E se a revelação das relações promíscuas entre algumas empresas e a política nos levasse a estabelecer outro padrão nas contratações do setor público e no comportamento das empresas, com estruturas de governança mais transparentes e procedimentos de controle mais efetivos? Não é uma suposição absurda. A possível delação dos principais executivos da empresa Odebrecht, se for de verdade, forçará a empresa o mudar radicalmente suas práticas empresariais, no Brasil e no mundo.
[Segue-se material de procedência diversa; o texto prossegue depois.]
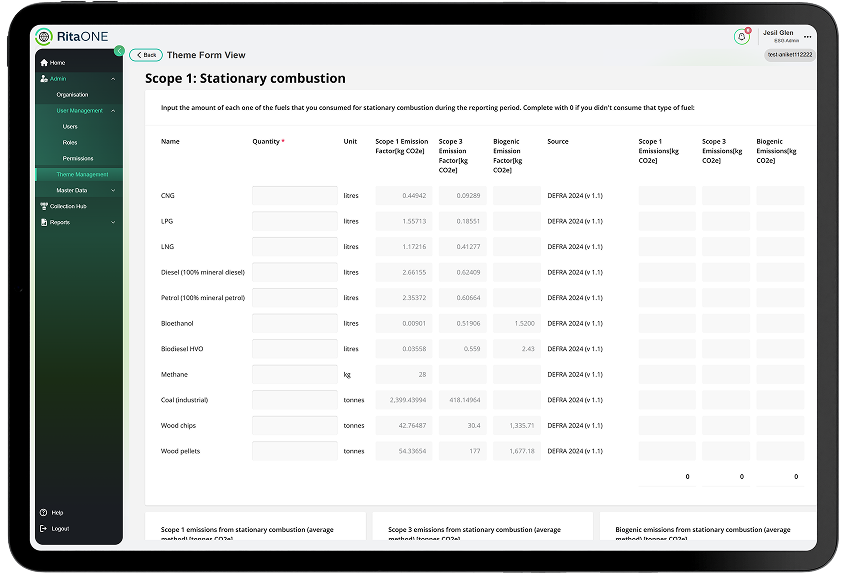Click the Logout exit icon

point(43,528)
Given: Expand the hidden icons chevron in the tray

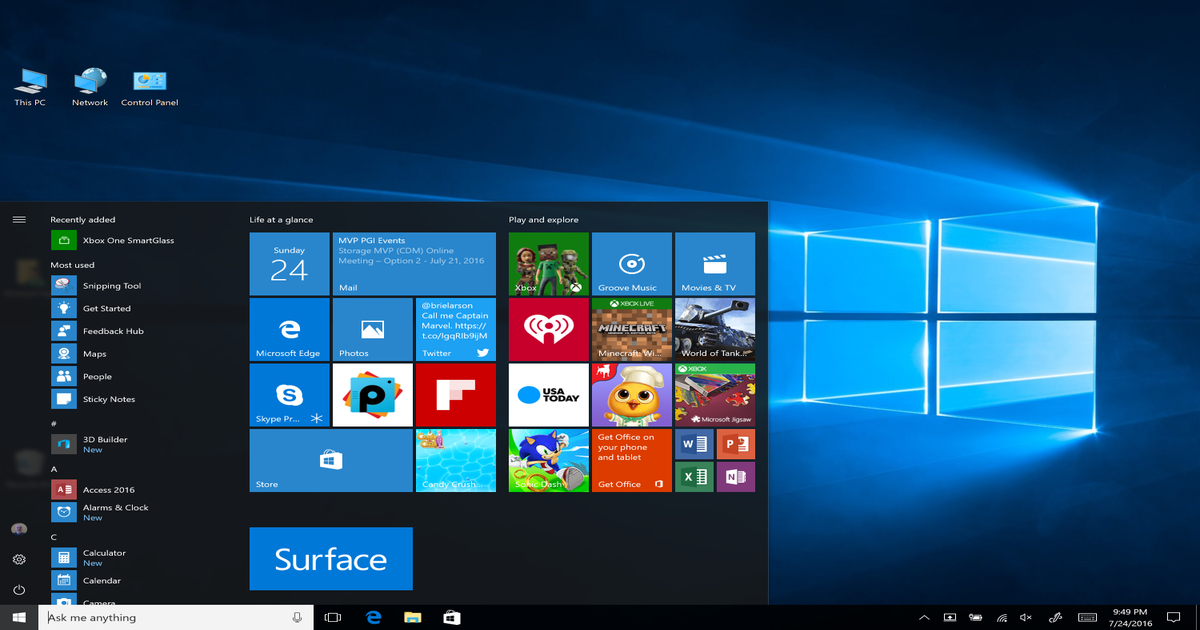Looking at the screenshot, I should [x=923, y=617].
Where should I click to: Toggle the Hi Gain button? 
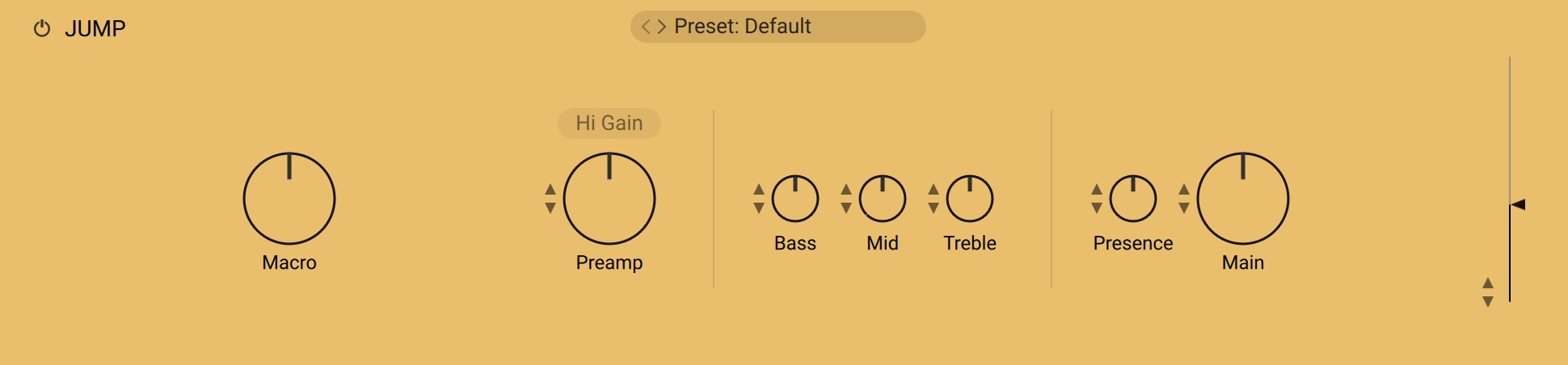pos(609,124)
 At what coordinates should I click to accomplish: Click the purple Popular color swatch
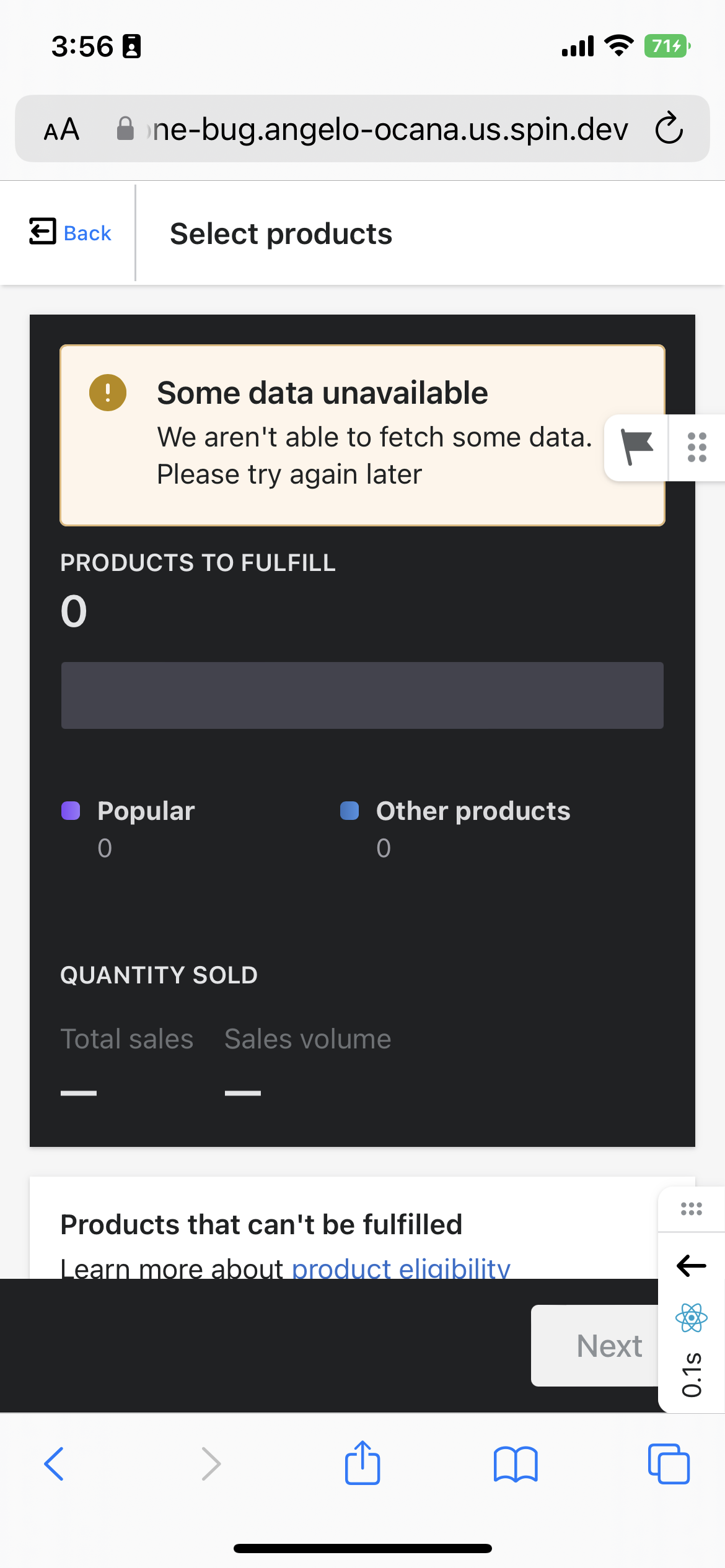71,810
E uma empresa desse porte certamente provocará uma mudança de padrão em todo o setor.
E se, tendo consciência de que as obras de infraestrutura podem ter como motivador, além dos benefícios reais ou alegados, também o financiamento invisível de campanhas políticas, nós mudássemos a forma como discutimos e decidimos sobre as opções tecnológicas de geração de energia e de investimentos no setor de mineração? Talvez assim não fosse necessário pressionar o Congresso Nacional para aprovar leis que flexibilizam o licenciamento ambiental e que desconsideram totalmente as populações locais e seus modos de vida.
E se o desemprego causado pelo comprometimento da competitividade da indústria nacional nos levasse a pesquisar novas possibilidades de desenvolvimento, mais compatíveis com o que foi acordado na Conferência do Clima (CoP) de Paris no final do ano passado, e que já vem influenciando as decisões de investimento nas principais economias do mundo? Assim, em vez de sermos deixados para trás na incapacidade de acompanhar os padrões de desenvolvimento mais modernos, seríamos líderes na transição para uma nova economia de baixo carbono.
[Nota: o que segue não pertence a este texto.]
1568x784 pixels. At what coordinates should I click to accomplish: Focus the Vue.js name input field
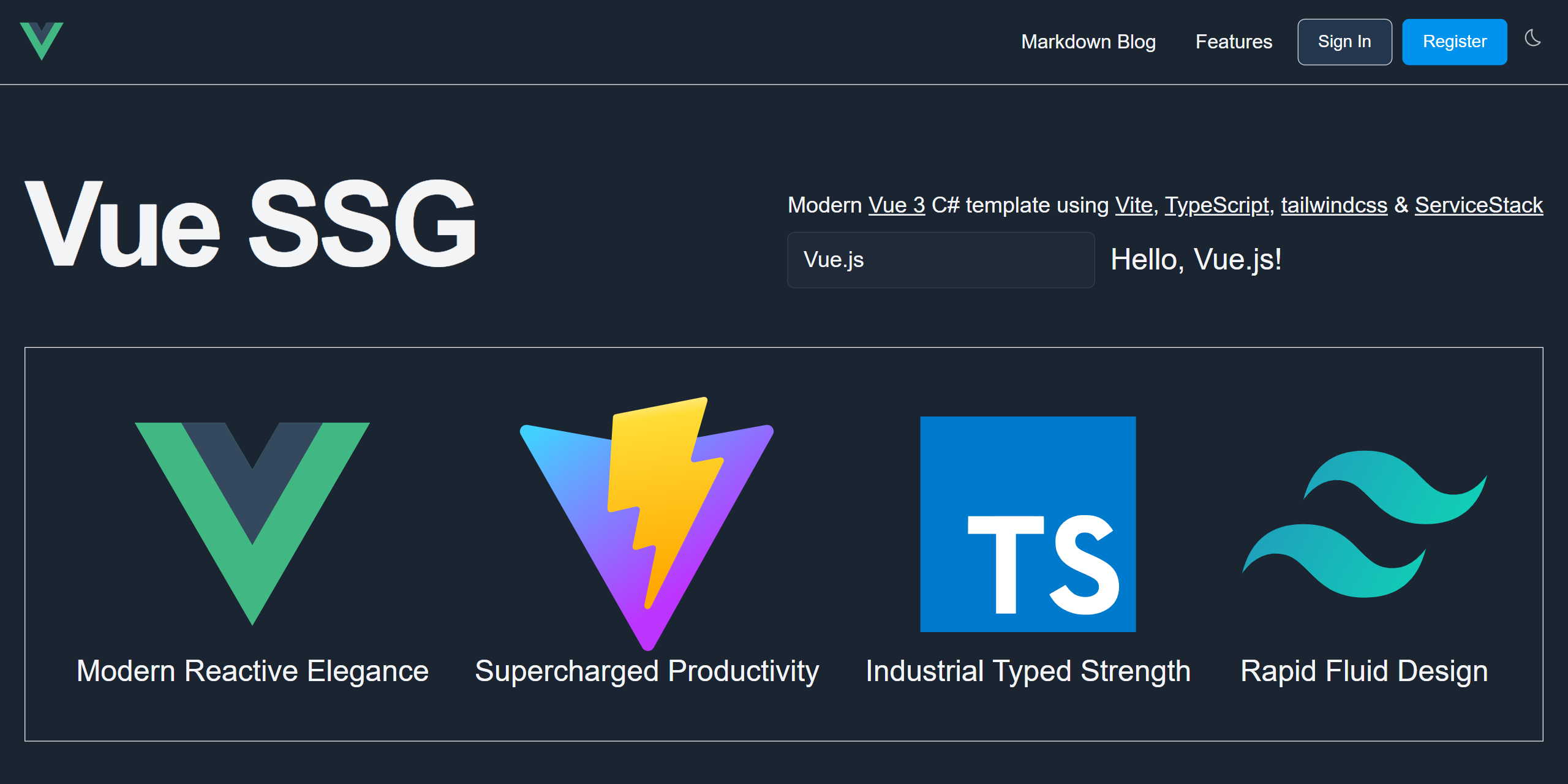pyautogui.click(x=941, y=260)
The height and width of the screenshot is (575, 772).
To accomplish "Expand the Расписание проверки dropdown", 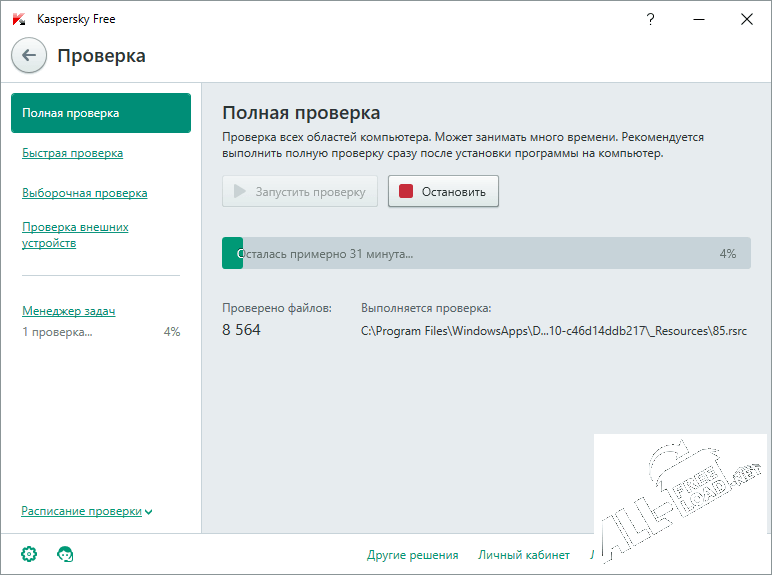I will pyautogui.click(x=87, y=511).
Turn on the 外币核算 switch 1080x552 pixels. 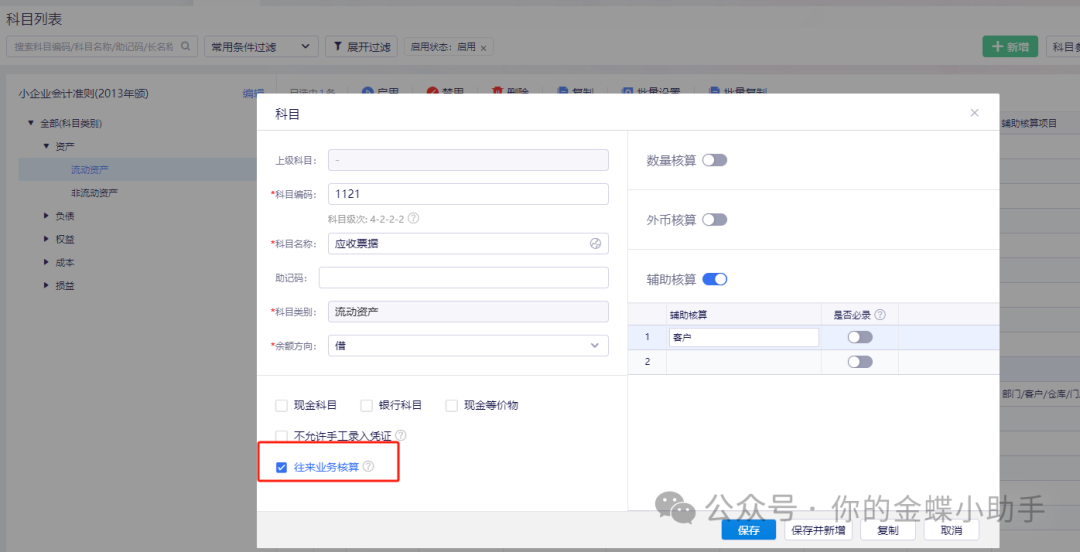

O Brasil não pode imaginar que vai sair dessa crise rebaixando seu padrão de desenvolvimento. Aliás, podemos dizer que uma parcela da crise que vivemos deve-se a uma mentalidade desenvolvimentista que atropela os fundamentos econômicos e desconsidera a sustentabilidade como ideia orientadora.
Já tivemos, na década de 1970, a mão forte do Estado arrogando-se condutor absoluto do desenvolvimento e controlador da ordem social. Superamos os entraves de um regime autoritário com a reconquista da Democracia. Vivemos tempos difíceis de descontrole na economia, mas adotamos a eficiência e o equilíbrio macroeconômico como diretrizes, e isso nos possibilitou recuperar a credibilidade no mercado internacional e nos tirou de um processo inflacionário avassalador. E até a marca das desigualdades sociais históricas, que se arrastam desde o período colonial e escravagista, já conseguimos mudar quando demos prioridade à justiça social na ação do Estado e assim tornamos possível que mais de 30 milhões de pessoas saíssem da linha de pobreza absoluta.
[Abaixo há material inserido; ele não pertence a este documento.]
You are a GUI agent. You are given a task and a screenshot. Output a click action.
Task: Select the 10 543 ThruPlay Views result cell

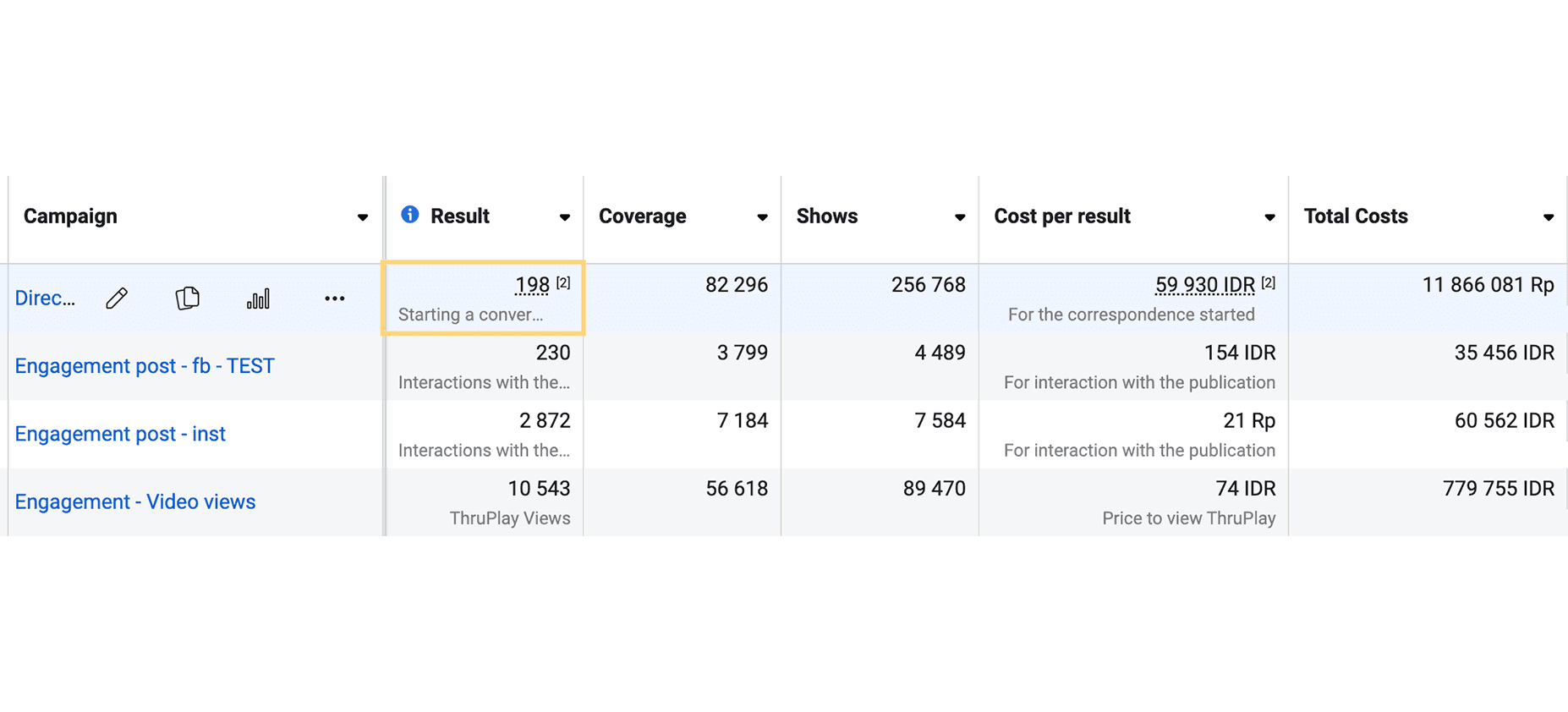click(485, 502)
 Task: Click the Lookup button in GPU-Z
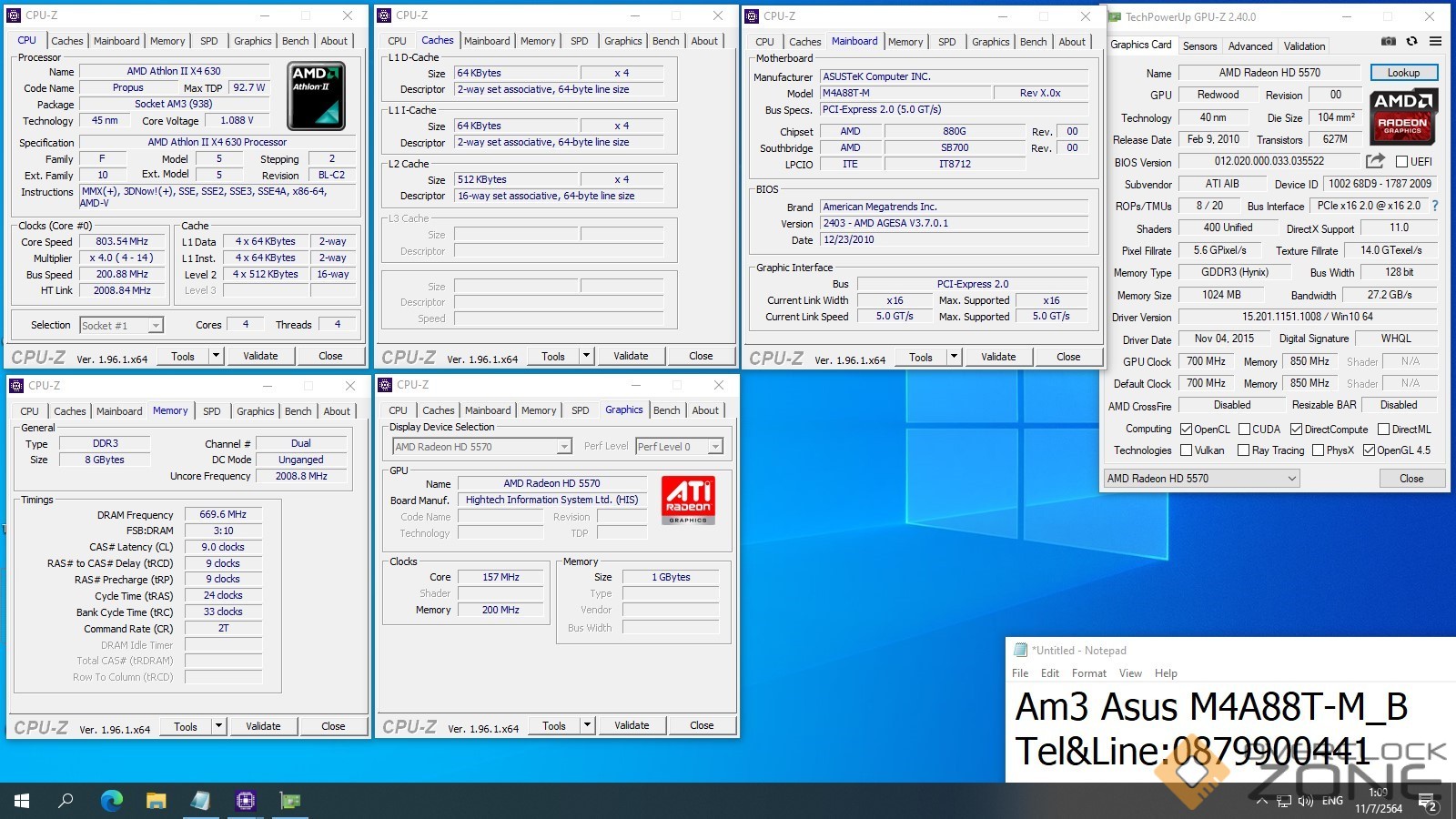pyautogui.click(x=1402, y=73)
Quando temos uma ideia central que inverte o sentido dos problemas em soluções, superamos limites que pareciam insuperáveis e vencemos crises que pareciam invencíveis.
E se, finalmente, colocássemos na nossa agenda a prioridade urgentíssima de um novo acordo para o desenvolvimento? Se combinássemos as exigências de eficiência e competitividade na economia com o equilíbrio e a justiça social, com a democracia mais ampla e moderna, tendo como parâmetro orientador a exigência incontornável do século 21, a sustentabilidade?
Podemos, sim, sair dos estreitos limites da opção entre caminhos já conhecidos e passarmos à condição de escolher - escrupulosamente e criteriosamente - os passos que nos levam a outro caminho.
Diante de tantos riscos e incertezas quanto a nossas possibilidades de futuro, é sempre bom lembrar a sábia admoestação de Sêneca: "Não há vento favorável para quem não sabe para onde quer ir". Não custa nada responder à adequada provocação do filósofo e a do advogado romano, lançando mão da assertiva afirmação de um outro filósofo, o francês Maurice Blondel, para quem "o futuro não se prevê, prepara-se". Essa é uma possibilidade que precisa estar no horizonte de nossas escolhas.

Marina Silva, ex-senadora e fundadora da Rede Sustentabilidade, foi ministra do Meio Ambiente e candidata à Presidência da República em 2010.